Would you retype all of these records exactly?
--- START ---
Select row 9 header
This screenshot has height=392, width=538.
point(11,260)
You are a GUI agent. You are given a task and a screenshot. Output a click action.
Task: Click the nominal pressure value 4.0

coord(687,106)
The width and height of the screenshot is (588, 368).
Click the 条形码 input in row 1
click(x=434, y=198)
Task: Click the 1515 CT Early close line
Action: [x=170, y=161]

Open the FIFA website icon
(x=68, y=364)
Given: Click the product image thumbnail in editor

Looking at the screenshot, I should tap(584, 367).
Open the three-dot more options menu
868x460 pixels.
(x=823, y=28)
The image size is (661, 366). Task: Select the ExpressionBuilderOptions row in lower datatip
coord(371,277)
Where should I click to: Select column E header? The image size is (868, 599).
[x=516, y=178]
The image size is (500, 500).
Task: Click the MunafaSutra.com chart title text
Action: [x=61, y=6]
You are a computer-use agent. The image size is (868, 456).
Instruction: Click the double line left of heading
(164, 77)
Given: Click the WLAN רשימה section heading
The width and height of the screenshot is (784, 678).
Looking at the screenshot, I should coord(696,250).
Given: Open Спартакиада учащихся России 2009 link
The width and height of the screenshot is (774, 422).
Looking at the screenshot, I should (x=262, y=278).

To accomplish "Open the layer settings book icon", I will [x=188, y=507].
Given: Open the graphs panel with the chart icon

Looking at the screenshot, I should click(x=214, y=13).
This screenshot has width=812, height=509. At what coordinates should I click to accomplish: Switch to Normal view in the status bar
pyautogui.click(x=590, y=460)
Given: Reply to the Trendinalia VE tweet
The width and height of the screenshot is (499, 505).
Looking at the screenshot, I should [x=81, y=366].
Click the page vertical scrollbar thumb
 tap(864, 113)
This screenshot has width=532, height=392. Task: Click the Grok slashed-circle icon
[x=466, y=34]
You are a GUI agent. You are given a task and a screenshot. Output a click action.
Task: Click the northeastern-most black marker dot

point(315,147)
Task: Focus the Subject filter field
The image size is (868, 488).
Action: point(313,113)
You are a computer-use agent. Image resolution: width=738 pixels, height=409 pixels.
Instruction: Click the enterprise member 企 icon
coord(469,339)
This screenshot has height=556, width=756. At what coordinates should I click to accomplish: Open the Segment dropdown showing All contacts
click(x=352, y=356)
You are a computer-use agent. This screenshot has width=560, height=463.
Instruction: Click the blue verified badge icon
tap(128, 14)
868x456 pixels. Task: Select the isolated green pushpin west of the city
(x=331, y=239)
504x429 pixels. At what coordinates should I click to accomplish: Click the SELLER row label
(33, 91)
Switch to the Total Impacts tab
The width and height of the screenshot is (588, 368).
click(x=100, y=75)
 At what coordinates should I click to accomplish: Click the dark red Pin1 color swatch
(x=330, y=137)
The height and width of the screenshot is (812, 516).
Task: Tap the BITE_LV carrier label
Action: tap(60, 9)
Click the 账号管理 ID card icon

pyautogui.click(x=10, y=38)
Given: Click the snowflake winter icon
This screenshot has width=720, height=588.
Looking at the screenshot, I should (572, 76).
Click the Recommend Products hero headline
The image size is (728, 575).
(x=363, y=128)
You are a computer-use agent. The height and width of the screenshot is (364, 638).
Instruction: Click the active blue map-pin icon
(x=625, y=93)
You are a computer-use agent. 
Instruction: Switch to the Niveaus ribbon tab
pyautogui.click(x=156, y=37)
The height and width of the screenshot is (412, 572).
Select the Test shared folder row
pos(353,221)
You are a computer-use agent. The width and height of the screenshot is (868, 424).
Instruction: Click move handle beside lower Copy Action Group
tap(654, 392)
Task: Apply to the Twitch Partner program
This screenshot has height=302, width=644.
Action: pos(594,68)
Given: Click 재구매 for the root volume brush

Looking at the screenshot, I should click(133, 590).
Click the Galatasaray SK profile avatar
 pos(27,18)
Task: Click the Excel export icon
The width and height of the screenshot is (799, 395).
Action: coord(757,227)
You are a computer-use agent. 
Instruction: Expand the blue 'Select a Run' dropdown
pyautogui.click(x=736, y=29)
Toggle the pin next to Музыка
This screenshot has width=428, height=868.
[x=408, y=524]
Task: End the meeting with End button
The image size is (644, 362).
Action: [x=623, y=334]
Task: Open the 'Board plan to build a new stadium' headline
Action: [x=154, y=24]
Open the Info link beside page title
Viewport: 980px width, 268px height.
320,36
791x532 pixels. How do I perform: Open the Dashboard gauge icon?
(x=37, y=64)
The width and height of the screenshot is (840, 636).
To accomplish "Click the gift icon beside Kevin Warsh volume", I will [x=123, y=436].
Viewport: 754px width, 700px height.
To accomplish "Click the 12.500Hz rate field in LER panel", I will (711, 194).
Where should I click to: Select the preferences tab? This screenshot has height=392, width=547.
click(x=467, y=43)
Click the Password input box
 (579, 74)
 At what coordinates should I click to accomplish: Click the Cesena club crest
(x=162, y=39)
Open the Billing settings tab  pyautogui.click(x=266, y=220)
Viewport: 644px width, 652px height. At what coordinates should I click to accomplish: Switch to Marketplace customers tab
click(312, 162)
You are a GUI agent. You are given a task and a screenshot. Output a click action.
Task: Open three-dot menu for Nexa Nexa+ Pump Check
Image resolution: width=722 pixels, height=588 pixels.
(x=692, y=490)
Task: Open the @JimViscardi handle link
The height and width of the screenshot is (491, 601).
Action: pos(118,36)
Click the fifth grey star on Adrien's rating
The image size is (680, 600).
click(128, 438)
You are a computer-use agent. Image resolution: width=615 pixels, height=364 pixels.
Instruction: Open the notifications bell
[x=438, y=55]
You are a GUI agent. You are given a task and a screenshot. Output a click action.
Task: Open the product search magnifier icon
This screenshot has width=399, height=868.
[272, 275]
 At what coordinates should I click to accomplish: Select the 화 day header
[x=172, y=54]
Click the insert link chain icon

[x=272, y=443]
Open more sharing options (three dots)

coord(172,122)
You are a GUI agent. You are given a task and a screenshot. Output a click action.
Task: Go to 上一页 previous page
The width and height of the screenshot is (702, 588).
--- END ---
Solution:
Select row 9 header
This screenshot has height=392, width=538.
point(11,260)
You are a GUI agent. You are given a task and a screenshot. Output a click action.
Task: Click the nominal pressure value 4.0

coord(687,106)
The width and height of the screenshot is (588, 368).
Click the 条形码 input in row 1
click(x=434, y=198)
Task: Click the 1515 CT Early close line
Action: [x=170, y=161]

Open the FIFA website icon
(x=68, y=364)
Given: Click the product image thumbnail in editor

Looking at the screenshot, I should tap(584, 367).
Open the three-dot more options menu
868x460 pixels.
(x=823, y=28)
The image size is (661, 366). Task: Select the ExpressionBuilderOptions row in lower datatip
coord(371,277)
Where should I click to: Select column E header? The image size is (868, 599).
[x=516, y=178]
The image size is (500, 500).
Task: Click the MunafaSutra.com chart title text
Action: [x=61, y=6]
You are a computer-use agent. The image size is (868, 456).
Instruction: Click the double line left of heading
(164, 77)
Given: Click the WLAN רשימה section heading
The width and height of the screenshot is (784, 678).
Looking at the screenshot, I should coord(696,250).
Given: Open Спартакиада учащихся России 2009 link
The width and height of the screenshot is (774, 422).
Looking at the screenshot, I should (x=262, y=278).

To accomplish "Open the layer settings book icon", I will [x=188, y=507].
Given: Open the graphs panel with the chart icon

Looking at the screenshot, I should click(x=214, y=13).
This screenshot has width=812, height=509. At what coordinates should I click to accomplish: Switch to Normal view in the status bar
pyautogui.click(x=590, y=460)
Given: Reply to the Trendinalia VE tweet
The width and height of the screenshot is (499, 505).
Looking at the screenshot, I should [x=81, y=366].
Click the page vertical scrollbar thumb
 tap(864, 113)
This screenshot has width=532, height=392. Task: Click the Grok slashed-circle icon
[x=466, y=34]
You are a GUI agent. You are given a task and a screenshot. Output a click action.
Task: Click the northeastern-most black marker dot

point(315,147)
Task: Focus the Subject filter field
The image size is (868, 488).
Action: point(313,113)
You are a computer-use agent. Image resolution: width=738 pixels, height=409 pixels.
Instruction: Click the enterprise member 企 icon
coord(469,339)
This screenshot has height=556, width=756. At what coordinates should I click to accomplish: Open the Segment dropdown showing All contacts
click(x=352, y=356)
You are a computer-use agent. This screenshot has width=560, height=463.
Instruction: Click the blue verified badge icon
tap(128, 14)
868x456 pixels. Task: Select the isolated green pushpin west of the city
(x=331, y=239)
504x429 pixels. At what coordinates should I click to accomplish: Click the SELLER row label
(33, 91)
Switch to the Total Impacts tab
The width and height of the screenshot is (588, 368).
click(x=100, y=75)
 At what coordinates should I click to accomplish: Click the dark red Pin1 color swatch
(x=330, y=137)
The height and width of the screenshot is (812, 516).
Task: Tap the BITE_LV carrier label
Action: tap(60, 9)
Click the 账号管理 ID card icon

pyautogui.click(x=10, y=38)
Given: Click the snowflake winter icon
This screenshot has width=720, height=588.
Looking at the screenshot, I should (572, 76).
Click the Recommend Products hero headline
The image size is (728, 575).
(x=363, y=128)
You are a computer-use agent. The height and width of the screenshot is (364, 638).
Instruction: Click the active blue map-pin icon
(x=625, y=93)
You are a computer-use agent. 
Instruction: Switch to the Niveaus ribbon tab
pyautogui.click(x=156, y=37)
The height and width of the screenshot is (412, 572).
Select the Test shared folder row
pos(353,221)
You are a computer-use agent. The width and height of the screenshot is (868, 424).
Instruction: Click move handle beside lower Copy Action Group
tap(654, 392)
Task: Apply to the Twitch Partner program
This screenshot has height=302, width=644.
Action: pos(594,68)
Given: Click 재구매 for the root volume brush

Looking at the screenshot, I should click(133, 590).
Click the Galatasaray SK profile avatar
 pos(27,18)
Task: Click the Excel export icon
The width and height of the screenshot is (799, 395).
Action: coord(757,227)
You are a computer-use agent. 
Instruction: Expand the blue 'Select a Run' dropdown
pyautogui.click(x=736, y=29)
Toggle the pin next to Музыка
This screenshot has width=428, height=868.
[x=408, y=524]
Task: End the meeting with End button
The image size is (644, 362).
Action: [x=623, y=334]
Task: Open the 'Board plan to build a new stadium' headline
Action: [x=154, y=24]
Open the Info link beside page title
Viewport: 980px width, 268px height.
320,36
791x532 pixels. How do I perform: Open the Dashboard gauge icon?
(x=37, y=64)
The width and height of the screenshot is (840, 636).
To accomplish "Click the gift icon beside Kevin Warsh volume", I will [x=123, y=436].
Viewport: 754px width, 700px height.
To accomplish "Click the 12.500Hz rate field in LER panel", I will (711, 194).
Where should I click to: Select the preferences tab? This screenshot has height=392, width=547.
click(x=467, y=43)
Click the Password input box
 (579, 74)
 At what coordinates should I click to accomplish: Click the Cesena club crest
(x=162, y=39)
Open the Billing settings tab  pyautogui.click(x=266, y=220)
Viewport: 644px width, 652px height. At what coordinates should I click to accomplish: Switch to Marketplace customers tab
click(312, 162)
You are a GUI agent. You are given a task and a screenshot. Output a click action.
Task: Open three-dot menu for Nexa Nexa+ Pump Check
Image resolution: width=722 pixels, height=588 pixels.
(x=692, y=490)
Task: Open the @JimViscardi handle link
The height and width of the screenshot is (491, 601).
Action: pos(118,36)
Click the fifth grey star on Adrien's rating
The image size is (680, 600).
click(128, 438)
You are a computer-use agent. Image resolution: width=615 pixels, height=364 pixels.
Instruction: Open the notifications bell
[x=438, y=55]
You are a GUI agent. You are given a task and a screenshot. Output a click action.
Task: Open the product search magnifier icon
This screenshot has width=399, height=868.
[272, 275]
 At what coordinates should I click to accomplish: Select the 화 day header
[x=172, y=54]
Click the insert link chain icon

[x=272, y=443]
Open more sharing options (three dots)

coord(172,122)
You are a GUI agent. You are given a task and a screenshot. Output a click action.
Task: Go to 上一页 previous page
The width and height of the screenshot is (702, 588).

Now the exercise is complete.